DATA FOR THIS EXERCISE:

================

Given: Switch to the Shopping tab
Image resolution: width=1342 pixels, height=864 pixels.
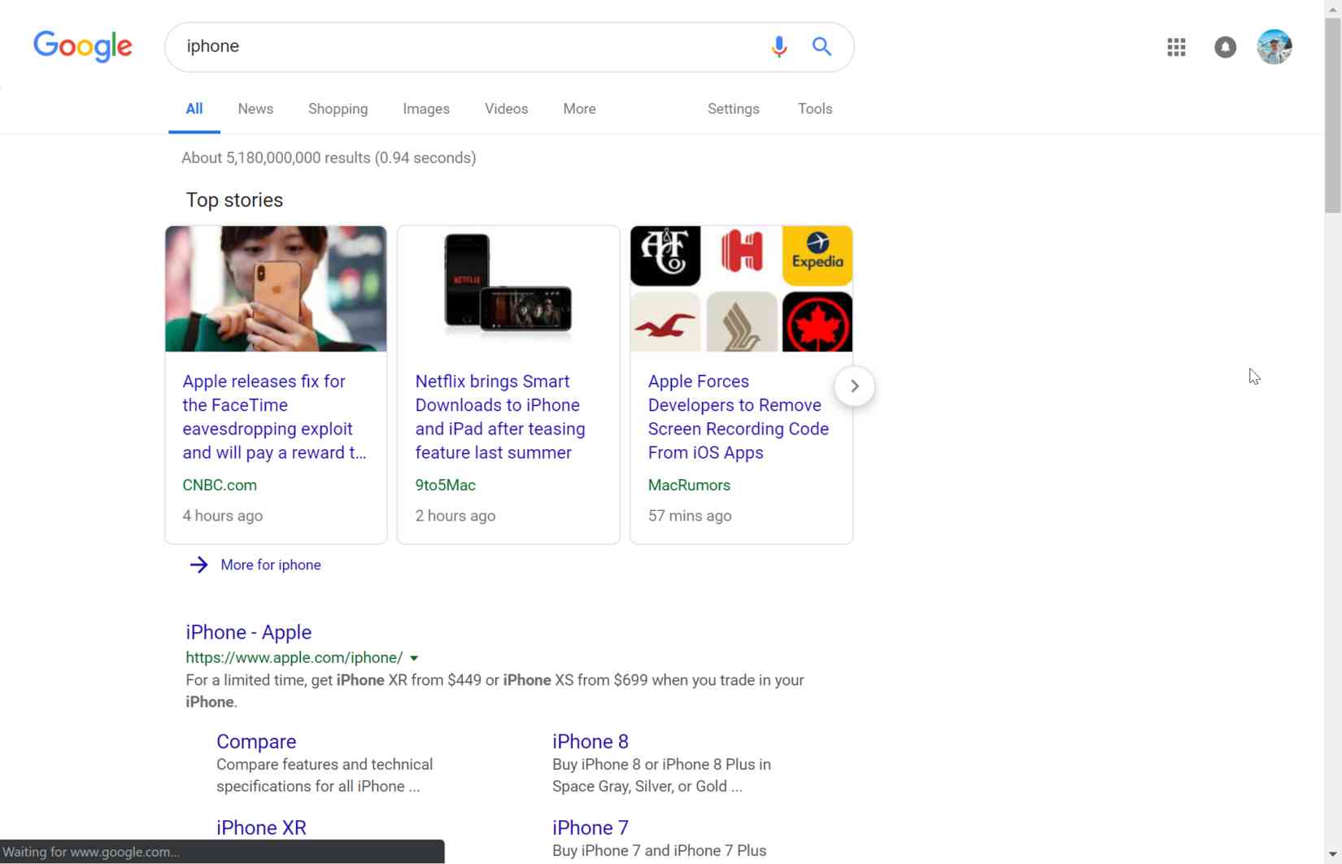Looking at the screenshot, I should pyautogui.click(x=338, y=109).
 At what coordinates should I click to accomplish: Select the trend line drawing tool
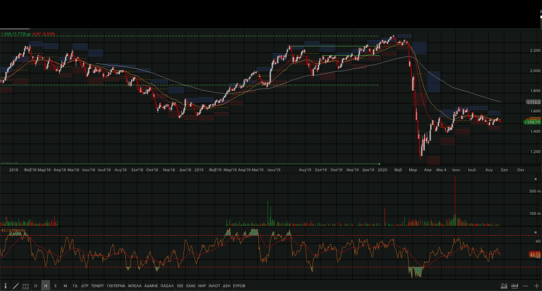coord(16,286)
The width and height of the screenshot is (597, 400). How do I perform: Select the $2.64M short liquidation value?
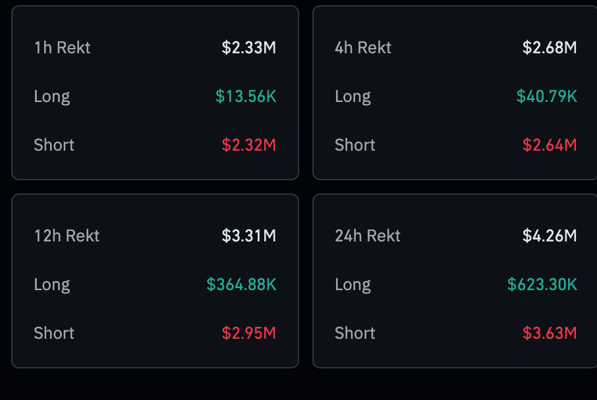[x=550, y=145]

================

WORK ORDER:
Pictures should be omitted. Please return exactly the lines from the line that holds "The width and" through the end of the records.

ANSWER AREA:
The width and height of the screenshot is (597, 400). How do I perform: Select the $2.64M short liquidation value?
[x=550, y=145]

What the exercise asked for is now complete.